[Yeah, standard spoiler warning here. I’m going to talk about the “Broken Steel” DLC and, of course, the ending to Fallout 3 some more. Oh, and this is the last part too. 7,000+ words is probably enough said about this for awhile.]
While this post is still going to be in the “God of the Father” series, it is going to deal more with my frustration on a personal level with how Fallout 3 turned out including the DLC and how my reading of the game, something I feel most of the quests support, starts to unravel when considered against the DLC and “Broken Steel” in particular.
Basically, part of me wishes that “Broken Steel” had never come out at all. There, I’ll say it. While I appreciated the raising of the level cap from 20 to 30 and the additional of enemies, I do not feel it added much to story (killing Enclave soldiers was already old hat before I spent a whole add-on doing it) and, more importantly, it ruined something I felt was very necessary: an ending.
I know that other players do not feel as I do. I know that many people were angry that their game ended and, once it did, they could no longer prance and parley across the Capitol Wasteland. I can still remember reading users being outraged that a story had an ending. “How dare you! I spent 150 hours in the Capitol Wasteland. It should never end!”
For me, that’s a problem because I fall on one side of the hyphenation more than the other. The term for these games is open-world. Players can explore both a vast physical and navigate intricate mechanics. Because it is big (in both contexts), interesting accidents happen as the player interacts with the mechanics. There is a constant tension between the narrative that emerges and that which is embedded. Little moments between the player and the world either deny or affirm what the player knows to be “their” story compared to that which the game is trying to tell.
That’s the problem, actually, that the Fallout 3 developers ran into with their game. They tried to tell a story of a child trying to live in the world of a father (everything I have talked about so far in this series) and then, when the players wanted that removed, the developer did. That’s the open part. While I believe and appreciate such a part, when trying to create and arrange a critical reading of a work, it’s a major pain. With a fluid text, I cannot tell which part is in which order. (That’s the same frustration, by the way, many people feel in trying to say something about a game like this. If the order does not matter, you always end up with a personal interpretation of the events.)
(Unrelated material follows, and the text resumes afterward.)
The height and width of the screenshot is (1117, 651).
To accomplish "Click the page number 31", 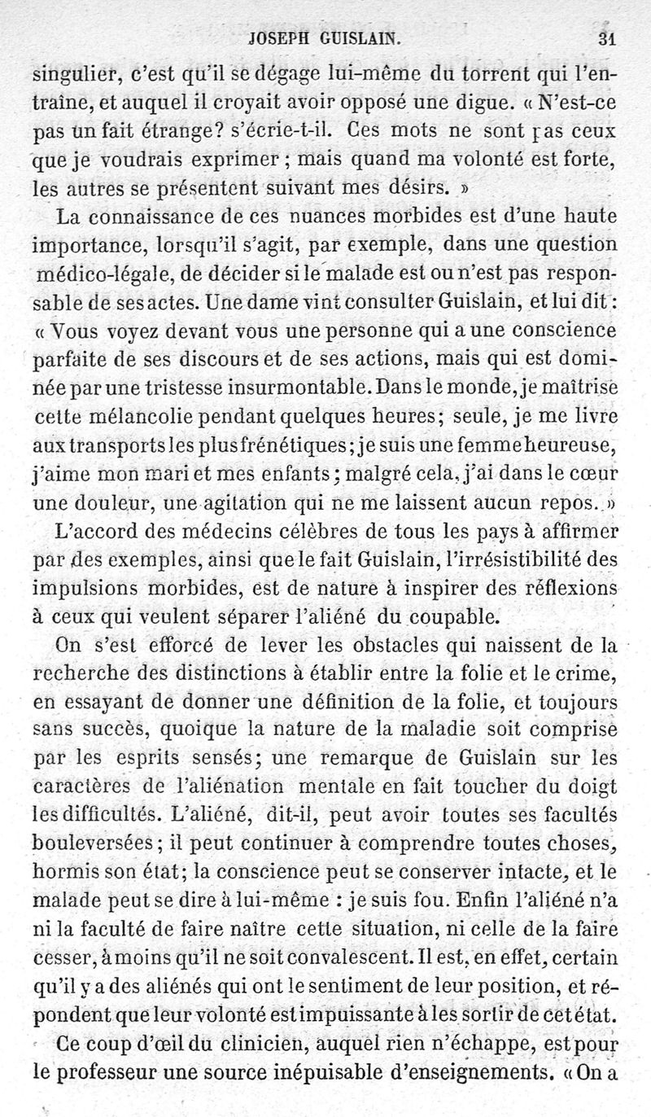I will [605, 37].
Worlds end. There is a necessary arc to stories where events happen and a progression between an initial state and a final setting occurs. Things change. Yet, in open-world games, this rarely happens. There is no change for the protagonist or even most characters. They exist without ending and often without beginnings. The metaphor of “a purgatory without purpose” is extremely apt in my opinion for most open-world games. The one exception to this, I’ve found, is Fallout 3. The Lone Wanderer has a father.
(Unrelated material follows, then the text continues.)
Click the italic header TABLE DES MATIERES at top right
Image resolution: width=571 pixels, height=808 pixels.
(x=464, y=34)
I’ve written at length in the past about how this single fact changes everything. The characters in Oblivion, Morrowwind or even, in a less open example, the Mass Effect series do not have families. The player supplies their pasts. The games do not mention what happened in their childhood, who their friends were or what they studied. They just are. This is what makes Fallout 3 so special in that regard. There exists not only a shortened childhood but also a father. There is a connection into the story of the world. Not only does the world has a history, as is evident in the physical artifacts of culture and civilization in the world, the character does too.
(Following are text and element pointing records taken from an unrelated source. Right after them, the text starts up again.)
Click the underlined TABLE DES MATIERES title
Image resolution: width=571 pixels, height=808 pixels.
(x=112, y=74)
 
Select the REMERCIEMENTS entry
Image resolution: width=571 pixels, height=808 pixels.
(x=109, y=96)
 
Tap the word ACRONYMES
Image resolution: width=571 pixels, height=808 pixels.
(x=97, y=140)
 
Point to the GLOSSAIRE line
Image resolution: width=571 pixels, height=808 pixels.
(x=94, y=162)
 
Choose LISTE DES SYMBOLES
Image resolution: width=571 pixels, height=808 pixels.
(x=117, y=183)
By having the character have a father (and mother), it sets the stage for a more complicated plot. It’s not just Man v. Nature, as most open-world games have, but the more complex moments of Man v. Self as the player, in the role of the character, has to decide, quite simply, if they care for this fictional father. They have to make a choice about James. Do they follow this role model of the Good Karma or do they do what they want? Do they go to save him and, if they have done that, do they follow his lead and continue to restore Project Purity? It sets up a series of decisions that deal with the internal conflict of a child (and player) thrust into the harsh reality of a Wasteland (after the father leaves) and then reunited with said father.
The death of James is necessary in that it, yet again, puts the choice on the player. As I mentioned yesterday, its the shift from the ‘god’ continuing to ask the player “What would you father do?” in the repeated instances of running into people who knew him to the more complicated “Now that your father is gone, what will you do?” The blessing passes father to child with the knowledge that the cost of one’s life for a future is inevitable. A sacrifice is needed for progress.
Without the ending of the game giving the player this choice, of having to go back to the place of his death and choosing to embrace this or not, James’ earlier death loses meaning. He is no longer a faithful father trying to protect the future but less than that, an obsessive who could not find a better path or escape — as Colonel Autumn does. James’s exit from the story retroactively loses meaning if his child faces the same choice with the knowledge that the world continues either way, that the sacrifice is not permanent. If the child can survive and the father cannot, what does that say about the father? What does that say about the game that allowed it?
“Broken Steel” moves away from the father. More than “Operation: Anchorage”, “The Pitt” or “Mothership Zeta” which can, depending on the player’s choice, be done either before or after the ending, “Broken Steel” does more than just move the story away from the journey of a child in the shadow of a father, it erases it completely. “It sucks that your father died, sure. Hey, you mind going to kill some more things for me though?” It is not only more child-oriented in is approach but father-less in its outcome.
Fallout 3 serves as a great example of giving the playable character some story. It’s one of the very few games I have ever seen that is so committed to such an idea. It’s part of everything the player does from the Karma system to plot points. The player is a child who enters the world of a father, a world of science, and finds it to be a bleak wasteland of mutations and technology gone amok. Dare to use science to change the world and there is a cost. This theme is carved into the landscape and people.
Most major characters in the world have heard of the character’s father. The shadow cast is long and hard to escape from for the child. Yet, many in-game hours later, the father is found and he demands that his directions still be followed. What started as a journey of darkness into light, including the moment of blindness, ties together in either choosing to work with the father or not. This same choice is in the very core. The father is Good and, as his child, you must also be Good. His ‘god’ judges all.
The ending collapses all the threads into a singular moment. Science demands a price and the future needs a sacrifice. Once again, the child must pick up the path of the footsteps of the father or not. If approached from Evil Karma, this is the redemption and returning. Good Karma turns to Evil in this decision. It is the capstone and its importance is paramount.
Without this moment, the world remains. It is stillness without reason. “Broken Steel” may attempt to leave the world open but fails in how well it succeeds. It removes the father for the sake of the child. The world will now never end. If the player is effectively immortal, all-powerful and, with perks, gear and mutations, unstoppable, what good is a ‘god’ now? If Karma can be changed on a whim, what good is an all-seeing judge for it? To remove the father is to remove the ‘god’ and the purpose for the plot too. The ‘god’ now dies with the father.